59 Entgegen der Ansicht der Klägerin beinhaltet das Schreiben ihrer Gewerkschaft vom 24. Oktober 2011 nicht die Geltendmachung eines Schmerzensgeld- oder Schadensersatzanspruchs. Vielmehr hat sie dazu aufgefordert, umgehend dafür Sorge zu tragen, dass die von ihr angeführten untragbaren Zustände abgestellt werden. Weiterhin hat sie sich vorbehalten, gegen Herrn M. Strafanzeige wegen sexueller Belästigung zu stellen und die Handwerkskammer über die Vorfälle zu informieren. Ein Schmerzensgeld- oder Schadensersatzanspruch wird in dem Schreiben nicht einmal erwähnt. Dementsprechend beinhalten auch die Schreiben ihres Prozessbevollmächtigten vom 03. November und 17. November 2011 nicht die Geltendmachung eines Schmerzensgeld- oder Schadensersatzanspruchs. Allein die Betreffzeile "Mobbing und Schadensersatz" ist hierfür nicht ausreichend. Vielmehr führt der Prozessbevollmächtigte der Klägerin in seinem Schreiben vom 14. Dezember 2011 selbst aus, dass mögliche Schadensersatzansprüche nunmehr hier geprüft würden. Eine Prüfung möglicher Schadensersatzansprüche beinhaltet nicht die Geltendmachung eines Anspruchs auf Schadensersatz oder Schmerzensgeld. Gleiches gilt für das Schreiben des Prozessbevollmächtigten der Klägerin vom 09. Januar 2012. Soweit er in diesem Schreiben im Interesse der Klägerin seine Hoffnung zum Ausdruck bringt, dass die Parteien eine Einigung, aber auch eine Entschädigung für die erfahrenen Beeinträchtigungen erzielen könnten, liegt darin nicht die Geltendmachung eines Schmerzensgeld- oder Schadensersatzanspruches. Geltendmachung bedeutet, die andere Seite zur Erfüllung eines bestimmten Anspruchs aufzufordern (Erfurter Kommentar zum Arbeitsrecht/Preis 16. Aufl. §§ 194 bis 218 Rn. 59 ). Eine derartige Aufforderung zur Erfüllung eines auf Schmerzensgeld oder Schadensersatz gerichteten Anspruchs lässt sich auch dem anwaltlichen Schreiben vom 09. Januar 2012 nicht entnehmen. Vielmehr ist eine schriftliche Geltendmachung der Schmerzensgeld- und Schadensersatzansprüche erst mit der im Juni 2014 eingereichten Klage und damit verspätet erfolgt. Mithin sind die Klageansprüche mangels rechtzeitiger schriftlicher Geltendmachung innerhalb der tarifvertraglichen Ausschlussfrist verfallen.

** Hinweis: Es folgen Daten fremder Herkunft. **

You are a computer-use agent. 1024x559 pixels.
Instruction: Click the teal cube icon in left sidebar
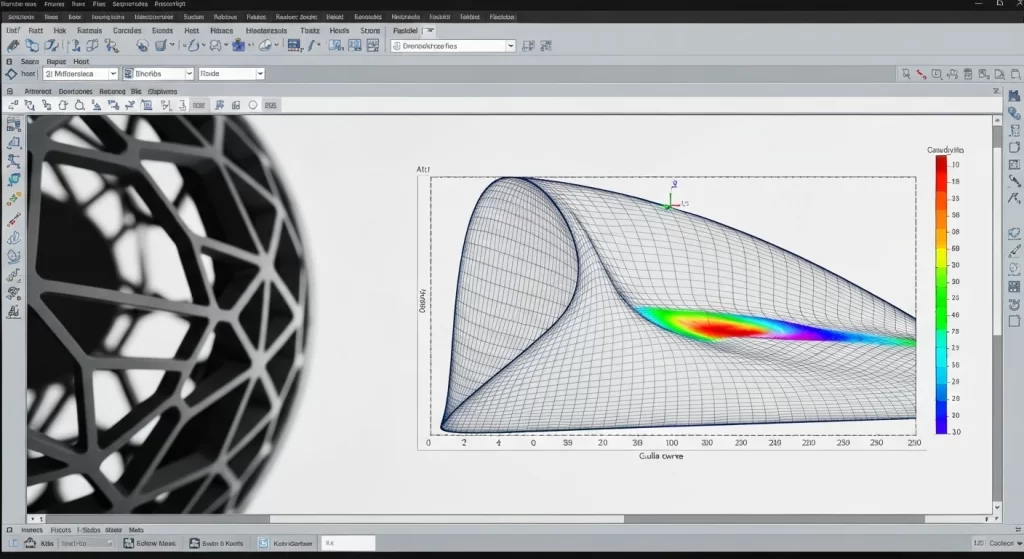14,179
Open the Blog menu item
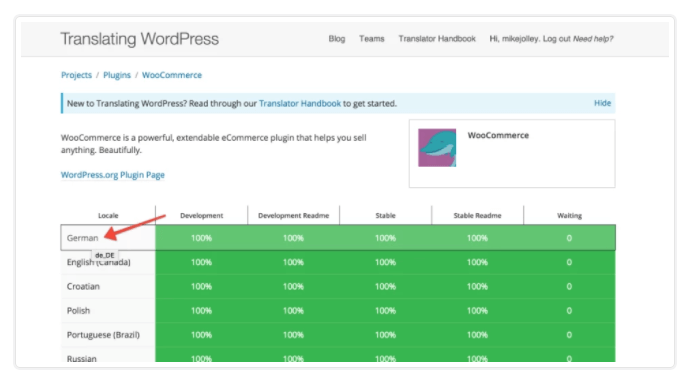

60 5. Der Anspruch auf Ersatz des geltend gemachten Verdienstausfalls ist auch insoweit erloschen, als er sich auf § 23 Abs. 1 BBiG stützen lässt, weil die Klägerin auch die Ausschlussfrist des § 23 Abs. 2 BBiG nicht gewahrt hat. Die Klägerin hat einen etwaigen Anspruch auf Ersatz des reklamierten Verdienstausfallschadens aus § 23 Abs. 1 BBiG nicht gemäß § 23 Abs. 2 BBiG innerhalb von drei Monaten nach der in ihrem Berufsausbildungsvertrag mit den US-Stationierungsstreitkräften vereinbarten Beendigung des Berufsausbildungsverhältnisses geltend gemacht.
61 Die Kostenentscheidung folgt aus § 97 Abs. 1 ZPO.
62 Die Zulassung der Revision war nicht veranlasst, weil hierfür die gesetzlichen Voraussetzungen (§ 72 Abs. 2 ArbGG) nicht vorliegen.